Cloudflare has introduced Firewall for AI, an AI-powered security solution designed to protect large language models from misuse and attacks. The purpose of Firewall for AI is to provide a layer of protection against problematic requests entering the models, preventing their abuse. It serves as an advanced web application firewall (WAF) specifically designed for large language models, offering vulnerability detection and visual tools for managing the security of AI applications.
As more businesses adopt large language models, the integration of these models with applications and the internet introduces new vulnerabilities that can be exploited by malicious attackers. Cloudflare highlights that beyond the traditional web and API application security threats such as injection and data leaks, large language models face uncertainties in their operations and need protection against issues like model hijacking and unauthorized execution.
Firewall for AI by Cloudflare provides protection against three types of model attacks: Prompt Injection, Model Denial of Service, and Sensitive Information Disclosure. By offering these protective measures, it aims to reduce the risk of abuse.
The deployment of Firewall for AI follows the same principles as traditional web application firewalls. Each API request containing prompts for large language models is scanned by the firewall to detect potential attack patterns and characteristics. Firewall for AI can be deployed either on the Cloudflare Workers AI platform or in front of models hosted on third-party infrastructures. It can be used in conjunction with Cloudflare AI Gateway, allowing control and configuration of Firewall for AI through the web application firewall control plane.
Similar to volumetric attacks faced by traditional applications, Model Denial of Service involves consuming a significant amount of resources, leading to degraded service quality or increased operational costs. Firewall for AI mitigates this risk by implementing rate limiting policies to control the rate of dialogue requests, thereby reducing the risk of denial of service.
In terms of sensitive information detection, Firewall for AI enables users to employ Sensitive Data Detection (SDD) web application firewall management rules to identify personally identifiable information (PII) returned by the models in their responses. Users can review the matching status of SDD in web application firewall security events.
Currently, SDD provides a set of management rules that scan for financial information like credit card numbers and sensitive data such as API keys. Cloudflare allows users to create custom rules.

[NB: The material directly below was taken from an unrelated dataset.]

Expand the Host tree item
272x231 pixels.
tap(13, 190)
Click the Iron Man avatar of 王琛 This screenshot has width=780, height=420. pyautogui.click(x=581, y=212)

Additionally, Cloudflare plans to extend SDD to prevent users from sharing PII or other sensitive information with external large language model providers like OpenAI or Anthropic.
Model abuse encompasses various categories, including Prompt Injection, where attackers manipulate language models through specially crafted inputs. It also includes submitting requests that result in delusional, inaccurate, offensive responses, or requests deviating from the intended topic. Cloudflare emphasizes the importance of preventing AI applications from generating toxic or offensive responses.
Firewall for AI conducts a series of detections for prompt injection and various abuses. The firewall automatically identifies prompts embedded in HTTP requests or JSON bodies. Once enabled, the system analyzes each prompt and assigns a score based on the likelihood of malicious intent, along with bot scores or attack scores. Users can create rules to block requests that meet specific scoring criteria, effectively protecting large language applications.
To utilize Firewall for AI, enterprise users need to subscribe to the Application Security Advanced plan. The advanced rate limiting and SDD features are currently available, while the prompt validation feature for Firewall for AI is still under development and expected to be officially launched in a few months.